Garcia and Yang raised eyebrows over the weekend when they campaigned together, a move broadly interpreted as an informal alliance in the city’s ranked choice voting system.
Yang said that voters, who will be able to rank their top five choices, should write down Garcia as their No. 2 choice if they back him. However, Garcia declined to make a reciprocal call to her supporters.
The not-quite-alliance seemed to be an effort to undercut Adams’s momentum, leading the former police captain to accuse Garcia and Yang of trying to prevent a Black or Hispanic candidate from winning the mayoralty.
“For them to come together like they are doing in the last three days, they’re saying we can’t trust a person of color to be the mayor of the city of New York when this city is overwhelmingly people of color,” Adams said over the weekend.
Observers say such groupings are common in ranked choice voting, though it’s unclear if the late announcement will trickle down to Garcia and Yang’s respective supporters.
“I think it’s smart to try to be each other’s number one and number two,” said progressive strategist Luke Hayes. “I don’t know if that translates to all their supporters doing it, but I think it’s a good way to engage with ranked choice voting. I’m surprised other candidates haven’t done it.”
Their decision drew criticism from some who argued it was motivated by little more than their desire to topple Adams from his front-runner status.
“It probably doesn’t,” Sheinkopf said when asked how the match-up impacts the race. “This theoretical alliance isn’t based on ethnicity, and nobody’s sure what it’s based on, it’s not clear. An attempt to influence ranked choice voting? Possibly. We don’t know how that’s going to work out yet.”
What will turnout be like?
Like many things about the mayoral primary — and pandemic-era politics — the primary’s precise turnout is unclear. But one thing is nearly certain: It will be low.
Several factors are coalescing to make Tuesday’s primary a low-turnout affair: lingering concerns over the coronavirus, a schedule change that moved the primary up from September to June, the election taking place in an off-year and possible confusion over how voting even works.
That’s all on top of historically low turnout in New York city municipal elections. Turnout was below 25 percent in both the 2013 and 2017 mayoral races.
While more New York City voters came out in 2018 and 2020 for the midterm and presidential cycles, those numbers are expected to fall again this week.
“Certainly in 2018 and 2020 you saw a nice jump in turnout. It doesn’t look like 2021 will repeat that trend,” said Hayes.
What impact does ranked choice voting have?
New York City is providing ranked choice voting with its highest platform in the country’s history. As such, much is unknown about how the experiment will shake out.
Under the system, voters will rank their top five choices.
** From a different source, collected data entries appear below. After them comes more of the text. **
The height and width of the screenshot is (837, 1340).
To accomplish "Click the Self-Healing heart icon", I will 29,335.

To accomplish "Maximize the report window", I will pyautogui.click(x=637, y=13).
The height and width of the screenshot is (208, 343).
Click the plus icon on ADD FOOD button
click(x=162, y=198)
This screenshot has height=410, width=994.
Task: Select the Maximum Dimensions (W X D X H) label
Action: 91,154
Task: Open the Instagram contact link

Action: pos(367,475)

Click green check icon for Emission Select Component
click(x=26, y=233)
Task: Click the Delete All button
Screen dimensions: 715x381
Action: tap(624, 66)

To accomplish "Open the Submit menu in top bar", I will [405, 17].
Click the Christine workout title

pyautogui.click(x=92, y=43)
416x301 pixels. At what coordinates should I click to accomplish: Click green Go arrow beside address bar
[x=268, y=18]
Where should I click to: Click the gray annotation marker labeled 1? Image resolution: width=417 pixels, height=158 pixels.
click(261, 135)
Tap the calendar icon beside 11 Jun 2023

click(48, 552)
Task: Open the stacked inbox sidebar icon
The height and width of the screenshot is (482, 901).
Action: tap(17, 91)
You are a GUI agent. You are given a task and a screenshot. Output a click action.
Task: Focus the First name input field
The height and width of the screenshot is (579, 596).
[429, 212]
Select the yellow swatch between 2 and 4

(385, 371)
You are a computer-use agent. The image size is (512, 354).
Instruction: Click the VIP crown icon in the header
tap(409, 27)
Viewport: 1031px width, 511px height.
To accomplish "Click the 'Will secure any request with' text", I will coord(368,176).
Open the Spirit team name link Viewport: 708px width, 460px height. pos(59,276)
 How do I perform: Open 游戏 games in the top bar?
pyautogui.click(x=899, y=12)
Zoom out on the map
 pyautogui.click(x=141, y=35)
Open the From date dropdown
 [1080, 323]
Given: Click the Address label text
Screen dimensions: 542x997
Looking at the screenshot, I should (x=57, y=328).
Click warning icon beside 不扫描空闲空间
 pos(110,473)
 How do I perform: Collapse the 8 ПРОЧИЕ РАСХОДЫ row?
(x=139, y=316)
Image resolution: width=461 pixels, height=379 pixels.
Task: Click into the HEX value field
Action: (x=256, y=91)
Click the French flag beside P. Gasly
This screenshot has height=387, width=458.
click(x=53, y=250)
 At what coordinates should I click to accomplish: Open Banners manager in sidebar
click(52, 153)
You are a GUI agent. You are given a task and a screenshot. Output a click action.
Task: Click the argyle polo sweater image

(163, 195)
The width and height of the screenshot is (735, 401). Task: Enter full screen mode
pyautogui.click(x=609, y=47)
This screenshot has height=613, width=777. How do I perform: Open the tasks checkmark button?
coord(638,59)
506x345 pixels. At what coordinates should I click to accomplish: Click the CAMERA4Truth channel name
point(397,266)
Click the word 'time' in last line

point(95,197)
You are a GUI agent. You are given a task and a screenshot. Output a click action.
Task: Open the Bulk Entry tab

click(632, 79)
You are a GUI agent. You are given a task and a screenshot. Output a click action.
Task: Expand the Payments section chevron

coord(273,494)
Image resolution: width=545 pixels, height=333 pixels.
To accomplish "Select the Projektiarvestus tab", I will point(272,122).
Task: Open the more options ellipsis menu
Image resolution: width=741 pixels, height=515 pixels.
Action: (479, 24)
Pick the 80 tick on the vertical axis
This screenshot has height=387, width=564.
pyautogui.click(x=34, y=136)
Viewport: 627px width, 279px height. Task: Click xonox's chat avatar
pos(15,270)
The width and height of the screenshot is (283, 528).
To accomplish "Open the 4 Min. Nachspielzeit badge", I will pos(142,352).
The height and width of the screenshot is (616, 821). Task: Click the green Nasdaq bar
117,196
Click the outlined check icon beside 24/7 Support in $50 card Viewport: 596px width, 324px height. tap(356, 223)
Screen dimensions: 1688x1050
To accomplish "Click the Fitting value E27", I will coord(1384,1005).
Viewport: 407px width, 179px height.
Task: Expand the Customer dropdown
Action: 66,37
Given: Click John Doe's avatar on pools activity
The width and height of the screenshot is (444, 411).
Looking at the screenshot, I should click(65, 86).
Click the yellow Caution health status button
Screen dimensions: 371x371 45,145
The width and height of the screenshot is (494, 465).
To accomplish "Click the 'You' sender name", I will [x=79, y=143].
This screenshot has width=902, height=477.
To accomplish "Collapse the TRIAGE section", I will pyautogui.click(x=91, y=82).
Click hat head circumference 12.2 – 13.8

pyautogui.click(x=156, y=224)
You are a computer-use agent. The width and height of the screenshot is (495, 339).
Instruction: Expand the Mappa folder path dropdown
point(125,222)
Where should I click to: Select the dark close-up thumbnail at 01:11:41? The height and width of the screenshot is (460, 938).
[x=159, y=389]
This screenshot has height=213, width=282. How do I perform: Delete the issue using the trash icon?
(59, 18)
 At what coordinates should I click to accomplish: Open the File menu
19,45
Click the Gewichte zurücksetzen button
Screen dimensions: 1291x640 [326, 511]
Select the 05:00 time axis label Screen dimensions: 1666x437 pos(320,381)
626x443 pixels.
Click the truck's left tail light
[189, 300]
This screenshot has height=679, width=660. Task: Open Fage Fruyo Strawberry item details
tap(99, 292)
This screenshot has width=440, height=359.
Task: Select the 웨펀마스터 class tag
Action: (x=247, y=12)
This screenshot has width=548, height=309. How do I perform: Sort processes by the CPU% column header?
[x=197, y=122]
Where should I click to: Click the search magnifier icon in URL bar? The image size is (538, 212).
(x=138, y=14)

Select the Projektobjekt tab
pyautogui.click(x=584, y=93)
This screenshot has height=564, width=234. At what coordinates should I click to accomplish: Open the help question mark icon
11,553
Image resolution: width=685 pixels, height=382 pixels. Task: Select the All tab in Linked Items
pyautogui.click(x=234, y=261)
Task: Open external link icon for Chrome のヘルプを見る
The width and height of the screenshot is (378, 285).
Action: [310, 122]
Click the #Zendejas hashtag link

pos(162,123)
Should no candidate win an outright majority, votes on subsequent choices after the No. 1 spot will be reallocated until one candidate takes more than 50 percent of the vote.
No candidate appears to be a clear beneficiary of the method, given that polling has not shown that any of the top contenders are overwhelmingly voters’ second choice.
“It’s a first go-around, so I think there’s going to be a lot of lessons learned by candidates and campaigns of things to know for the next time,” Hayes said.
Ranked choice is also expected to lengthen the time needed to process the results and declare a winner in the primary.
De Blasio was declared the Democratic nominee in 2013 in under a week. But the tallying this time around is expected to run well into July, with Hayes saying a result could come as late as the middle of July barring an unexpected blowout.
“We don’t know how long this is going to take. It could be immediate, it could be weeks down the road,” said Sheinkopf. “No one knows what ranked choice voting really means here, because we haven’t experienced it yet.”